Comprehensive DLP evasion test suite — scanner-agnostic, file-aware
Project description
evadex
A scanner-agnostic DLP evasion test suite. evadex generates hundreds of obfuscated variants of known-sensitive values and submits them to your DLP scanner to find what slips through — including through file extraction pipelines (DOCX, PDF, XLSX), not just plain-text API calls.

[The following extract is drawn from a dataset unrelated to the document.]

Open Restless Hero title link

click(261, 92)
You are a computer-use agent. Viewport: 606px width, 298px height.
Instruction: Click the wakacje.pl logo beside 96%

Built and tested with dlpscan; works with any scanner via its adapter interface. Detection rates vary by scanner, configuration, and ruleset — run evadex against your own deployment to see your results.
What it does
evadex takes a sensitive value (a credit card number, SSN, AWS key, etc.), runs it through every evasion technique it knows — unicode tricks, delimiter manipulation, encoding variants, regional digit scripts, homoglyphs, and more — and records which variants your scanner catches and which it misses.
Evasion categories:
| Generator | Techniques |
|---|---|
unicode_encoding |
Zero-width chars, fullwidth digits, homoglyphs, NFD/NFC/NFKC/NFKD normalization, HTML entities (decimal + hex), URL encoding (full, digits-only, mixed) |
delimiter |
Space, hyphen, dot, slash, tab, newline, mixed, doubled, none |
splitting |
Mid-value line break, HTML/CSS comment injection, prefix/suffix noise, JSON field split, whitespace padding, XML wrapping |
leetspeak |
Minimal, moderate, and aggressive substitution tiers |
regional_digits |
Arabic-Indic, Extended Arabic-Indic, Devanagari, Bengali, Thai, Myanmar, Khmer, Mongolian, NKo, Tibetan — plus mixed-script variants |
structural |
Left/right padding (spaces + zeros), noise embedding, partial values, case variation, repeated value |
encoding |
Base64 (standard, URL-safe, no-padding, MIME line-breaks, partial, double), ROT13, full/group reversal, double URL encoding, mixed NFD/NFC/NFKD normalization |
Submission strategies (for dlpscan-cli adapter):
Each variant is tested four ways by default: as plain text, embedded in a DOCX, embedded in a PDF, and embedded in an XLSX. This exercises your scanner's file extraction pipeline, not just its regex layer.
Built-in test payloads:
Payloads are classified as structured or heuristic — see Structured vs heuristic categories below.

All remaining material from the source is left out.